Конечно, психика начинала уставать, и по мере протекания зимовки напряженность на станции нарастала.
По-человечески все можно было понять: и срывы, и усталость друг от друга, и раздражительность, когда долго не было вестей с "большой земли", от родных. Бывали случаи, когда здоровые, крепкие мужики, долго не получавшие из дома радиограмм, начинали сдавать, обвиняя жен в невнимании, грозясь "на расстоянии" подать на развод... Но стоило на следующий день прийти долгожданной весточке из дома, как сразу всё, словно по мановению волшебной палочки, нормализовывалось.

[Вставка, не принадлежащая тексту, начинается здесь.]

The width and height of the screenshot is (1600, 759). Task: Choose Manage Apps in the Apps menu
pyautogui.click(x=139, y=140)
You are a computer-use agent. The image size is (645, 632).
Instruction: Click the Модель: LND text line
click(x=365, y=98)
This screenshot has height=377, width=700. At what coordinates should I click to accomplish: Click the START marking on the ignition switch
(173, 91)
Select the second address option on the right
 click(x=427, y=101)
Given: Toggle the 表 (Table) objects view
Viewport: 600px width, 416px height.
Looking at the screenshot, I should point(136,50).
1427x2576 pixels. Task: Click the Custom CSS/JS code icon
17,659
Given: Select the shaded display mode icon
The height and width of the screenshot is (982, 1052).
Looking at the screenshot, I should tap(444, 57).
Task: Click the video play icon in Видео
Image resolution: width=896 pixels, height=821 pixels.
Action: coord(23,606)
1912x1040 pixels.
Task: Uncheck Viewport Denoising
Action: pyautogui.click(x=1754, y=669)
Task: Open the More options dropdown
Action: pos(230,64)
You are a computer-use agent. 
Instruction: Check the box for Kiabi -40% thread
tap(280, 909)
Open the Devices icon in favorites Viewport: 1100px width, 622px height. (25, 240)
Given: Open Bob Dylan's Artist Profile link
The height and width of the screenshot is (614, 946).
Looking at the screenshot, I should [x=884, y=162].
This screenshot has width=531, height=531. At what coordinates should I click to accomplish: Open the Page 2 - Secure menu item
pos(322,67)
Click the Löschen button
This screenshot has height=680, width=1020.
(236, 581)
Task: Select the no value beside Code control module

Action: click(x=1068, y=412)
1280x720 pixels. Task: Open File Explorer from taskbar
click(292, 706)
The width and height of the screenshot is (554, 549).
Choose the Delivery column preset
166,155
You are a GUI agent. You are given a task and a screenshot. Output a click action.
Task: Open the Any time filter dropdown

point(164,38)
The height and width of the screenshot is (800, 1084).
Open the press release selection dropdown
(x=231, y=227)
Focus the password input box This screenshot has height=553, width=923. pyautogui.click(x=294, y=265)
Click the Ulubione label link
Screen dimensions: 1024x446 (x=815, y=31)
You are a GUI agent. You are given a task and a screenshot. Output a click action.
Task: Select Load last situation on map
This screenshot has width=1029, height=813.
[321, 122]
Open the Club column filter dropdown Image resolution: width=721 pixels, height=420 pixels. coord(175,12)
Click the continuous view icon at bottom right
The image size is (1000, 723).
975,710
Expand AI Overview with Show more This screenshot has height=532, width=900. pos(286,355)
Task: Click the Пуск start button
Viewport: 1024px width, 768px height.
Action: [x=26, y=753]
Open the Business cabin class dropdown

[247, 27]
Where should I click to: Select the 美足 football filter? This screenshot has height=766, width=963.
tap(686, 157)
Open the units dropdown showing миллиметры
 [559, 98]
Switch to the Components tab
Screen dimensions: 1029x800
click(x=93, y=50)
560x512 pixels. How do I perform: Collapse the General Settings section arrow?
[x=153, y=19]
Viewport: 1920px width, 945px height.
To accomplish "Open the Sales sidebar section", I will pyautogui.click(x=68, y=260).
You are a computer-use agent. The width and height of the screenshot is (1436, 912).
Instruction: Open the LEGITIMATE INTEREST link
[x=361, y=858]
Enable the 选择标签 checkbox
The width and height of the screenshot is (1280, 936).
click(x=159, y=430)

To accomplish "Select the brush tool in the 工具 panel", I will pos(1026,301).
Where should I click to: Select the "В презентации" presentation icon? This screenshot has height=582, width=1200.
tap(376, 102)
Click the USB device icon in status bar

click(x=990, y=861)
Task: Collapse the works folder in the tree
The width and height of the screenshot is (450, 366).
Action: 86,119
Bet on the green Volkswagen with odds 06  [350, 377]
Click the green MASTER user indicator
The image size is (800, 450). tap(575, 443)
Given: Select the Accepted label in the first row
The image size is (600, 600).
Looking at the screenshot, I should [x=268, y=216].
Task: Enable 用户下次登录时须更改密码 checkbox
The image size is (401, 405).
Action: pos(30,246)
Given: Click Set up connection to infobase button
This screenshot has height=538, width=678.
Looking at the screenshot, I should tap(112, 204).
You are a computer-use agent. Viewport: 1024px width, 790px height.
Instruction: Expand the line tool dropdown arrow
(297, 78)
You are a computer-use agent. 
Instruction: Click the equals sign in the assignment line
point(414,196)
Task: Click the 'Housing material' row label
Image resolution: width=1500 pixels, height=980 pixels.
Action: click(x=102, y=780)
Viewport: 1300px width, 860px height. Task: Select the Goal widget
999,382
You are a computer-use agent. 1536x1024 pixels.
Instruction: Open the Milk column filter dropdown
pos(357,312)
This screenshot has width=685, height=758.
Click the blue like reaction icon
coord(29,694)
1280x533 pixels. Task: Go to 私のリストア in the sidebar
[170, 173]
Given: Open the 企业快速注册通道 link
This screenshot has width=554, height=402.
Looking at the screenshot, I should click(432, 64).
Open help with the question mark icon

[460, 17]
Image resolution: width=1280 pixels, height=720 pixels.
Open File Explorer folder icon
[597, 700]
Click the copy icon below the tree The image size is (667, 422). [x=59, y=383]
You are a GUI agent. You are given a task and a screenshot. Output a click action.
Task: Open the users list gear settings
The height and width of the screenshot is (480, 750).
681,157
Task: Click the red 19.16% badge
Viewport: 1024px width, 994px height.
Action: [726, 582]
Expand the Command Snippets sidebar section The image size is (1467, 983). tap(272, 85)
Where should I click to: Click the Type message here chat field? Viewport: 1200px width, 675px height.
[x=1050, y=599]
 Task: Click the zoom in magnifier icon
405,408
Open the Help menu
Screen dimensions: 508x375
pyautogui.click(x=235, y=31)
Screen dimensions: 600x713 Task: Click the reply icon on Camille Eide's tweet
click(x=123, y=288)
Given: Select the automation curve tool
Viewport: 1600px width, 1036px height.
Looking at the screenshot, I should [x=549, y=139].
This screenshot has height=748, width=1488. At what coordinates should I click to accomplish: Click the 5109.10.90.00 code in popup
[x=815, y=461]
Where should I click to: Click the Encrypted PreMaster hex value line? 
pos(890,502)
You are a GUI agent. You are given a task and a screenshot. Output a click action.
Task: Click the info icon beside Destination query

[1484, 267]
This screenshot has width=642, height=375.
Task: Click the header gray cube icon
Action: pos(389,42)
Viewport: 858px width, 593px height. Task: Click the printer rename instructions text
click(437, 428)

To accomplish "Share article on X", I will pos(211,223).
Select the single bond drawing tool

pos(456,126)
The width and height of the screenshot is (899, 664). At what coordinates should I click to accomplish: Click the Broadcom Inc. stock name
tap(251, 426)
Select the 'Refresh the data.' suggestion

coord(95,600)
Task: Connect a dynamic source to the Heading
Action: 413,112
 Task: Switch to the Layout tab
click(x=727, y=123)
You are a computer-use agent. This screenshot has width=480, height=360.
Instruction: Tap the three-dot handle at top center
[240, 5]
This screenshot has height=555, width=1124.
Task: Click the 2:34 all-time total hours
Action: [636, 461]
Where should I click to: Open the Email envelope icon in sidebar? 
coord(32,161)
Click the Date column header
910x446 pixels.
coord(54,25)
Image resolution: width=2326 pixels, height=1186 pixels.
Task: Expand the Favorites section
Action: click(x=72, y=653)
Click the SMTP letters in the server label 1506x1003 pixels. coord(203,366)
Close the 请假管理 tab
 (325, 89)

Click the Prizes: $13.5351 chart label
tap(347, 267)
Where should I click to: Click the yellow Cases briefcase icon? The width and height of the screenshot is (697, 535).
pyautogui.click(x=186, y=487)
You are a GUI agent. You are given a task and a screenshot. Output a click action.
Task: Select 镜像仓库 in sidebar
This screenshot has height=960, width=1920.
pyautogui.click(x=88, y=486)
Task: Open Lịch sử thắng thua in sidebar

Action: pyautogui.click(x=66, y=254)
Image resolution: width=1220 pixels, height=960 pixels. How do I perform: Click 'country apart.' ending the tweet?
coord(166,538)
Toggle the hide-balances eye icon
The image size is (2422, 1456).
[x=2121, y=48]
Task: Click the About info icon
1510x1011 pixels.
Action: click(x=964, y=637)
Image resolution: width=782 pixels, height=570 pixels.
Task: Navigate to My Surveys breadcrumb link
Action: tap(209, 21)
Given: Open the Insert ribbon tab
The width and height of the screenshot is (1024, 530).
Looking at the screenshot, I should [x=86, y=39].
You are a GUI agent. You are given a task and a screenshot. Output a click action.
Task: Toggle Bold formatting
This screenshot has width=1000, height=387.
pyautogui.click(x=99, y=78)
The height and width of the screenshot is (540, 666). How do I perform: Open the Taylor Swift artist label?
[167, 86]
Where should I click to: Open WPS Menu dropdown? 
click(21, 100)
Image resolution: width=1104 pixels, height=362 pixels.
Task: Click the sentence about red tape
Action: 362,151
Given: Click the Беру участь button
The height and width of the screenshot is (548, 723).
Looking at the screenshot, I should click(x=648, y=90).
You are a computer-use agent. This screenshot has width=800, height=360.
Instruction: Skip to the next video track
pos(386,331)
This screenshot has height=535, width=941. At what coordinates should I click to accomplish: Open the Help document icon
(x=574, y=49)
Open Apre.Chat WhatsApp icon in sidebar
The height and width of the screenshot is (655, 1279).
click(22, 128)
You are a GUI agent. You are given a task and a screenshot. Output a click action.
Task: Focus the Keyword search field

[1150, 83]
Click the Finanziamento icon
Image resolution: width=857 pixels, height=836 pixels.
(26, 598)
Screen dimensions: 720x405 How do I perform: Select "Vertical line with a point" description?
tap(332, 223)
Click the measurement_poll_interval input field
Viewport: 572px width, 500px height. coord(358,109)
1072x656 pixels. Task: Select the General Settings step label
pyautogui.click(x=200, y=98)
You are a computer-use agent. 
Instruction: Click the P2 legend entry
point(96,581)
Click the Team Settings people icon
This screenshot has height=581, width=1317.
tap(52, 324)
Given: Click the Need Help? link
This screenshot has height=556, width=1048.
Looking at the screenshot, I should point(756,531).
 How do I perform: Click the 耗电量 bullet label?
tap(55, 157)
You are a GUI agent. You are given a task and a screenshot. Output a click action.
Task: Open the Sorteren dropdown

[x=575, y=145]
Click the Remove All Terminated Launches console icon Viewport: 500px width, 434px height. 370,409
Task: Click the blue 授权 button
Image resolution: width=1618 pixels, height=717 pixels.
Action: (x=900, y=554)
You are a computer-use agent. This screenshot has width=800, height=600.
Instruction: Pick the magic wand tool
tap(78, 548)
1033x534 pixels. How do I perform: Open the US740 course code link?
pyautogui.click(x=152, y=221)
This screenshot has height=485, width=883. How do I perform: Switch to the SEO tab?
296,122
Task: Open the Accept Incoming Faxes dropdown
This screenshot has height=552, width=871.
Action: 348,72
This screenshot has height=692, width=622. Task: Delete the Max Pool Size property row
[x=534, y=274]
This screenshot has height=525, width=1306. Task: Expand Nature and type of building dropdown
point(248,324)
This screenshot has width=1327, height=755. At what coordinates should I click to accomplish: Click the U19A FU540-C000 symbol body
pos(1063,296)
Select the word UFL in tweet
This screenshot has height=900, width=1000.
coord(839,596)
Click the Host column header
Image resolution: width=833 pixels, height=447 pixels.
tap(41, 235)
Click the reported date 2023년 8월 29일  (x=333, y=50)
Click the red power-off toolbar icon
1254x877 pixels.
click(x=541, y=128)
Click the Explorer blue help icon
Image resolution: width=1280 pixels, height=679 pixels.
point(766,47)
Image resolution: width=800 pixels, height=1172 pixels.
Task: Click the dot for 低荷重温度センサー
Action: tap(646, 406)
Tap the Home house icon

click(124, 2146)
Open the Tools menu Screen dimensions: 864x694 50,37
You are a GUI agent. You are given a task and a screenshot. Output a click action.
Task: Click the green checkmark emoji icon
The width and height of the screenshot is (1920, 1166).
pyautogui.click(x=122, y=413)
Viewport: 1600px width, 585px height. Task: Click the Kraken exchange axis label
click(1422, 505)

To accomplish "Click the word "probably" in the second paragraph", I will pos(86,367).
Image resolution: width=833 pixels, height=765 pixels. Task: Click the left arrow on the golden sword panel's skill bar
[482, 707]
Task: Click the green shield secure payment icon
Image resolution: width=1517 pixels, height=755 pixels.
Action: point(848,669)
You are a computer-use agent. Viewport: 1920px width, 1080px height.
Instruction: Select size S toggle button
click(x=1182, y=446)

В связи с этим наш радист Володя Терехин был, конечно, на станции благодетелем человечества. Через некоторое время для нас стали устраивать сеансы радиосвязи с родными. Мне удалось раза два-три поговорить с отцом, мамой, Дашей. К такому прямому контакту надо было приноровиться, потому что слышимость была плохая, да и говорить приходилось по очереди: сначала говоришь ты - тебя слушают, потом неизменное слово "прием" - и говорят из Ленинграда, а ты пытаешься разобрать среди треска в эфире то, о чем тебя спрашивают: "Как ты там?" - "Прием". - "Хорошо. Почти как на курорте..." "Прием". Отец даже умудрился записать эти наши переговоры из рубки Института Арктики и Антарктики. Эти сеансы были для нас праздником и имели большое психологическое значение: потом мы еще несколько дней ходили в приподнятом настроении.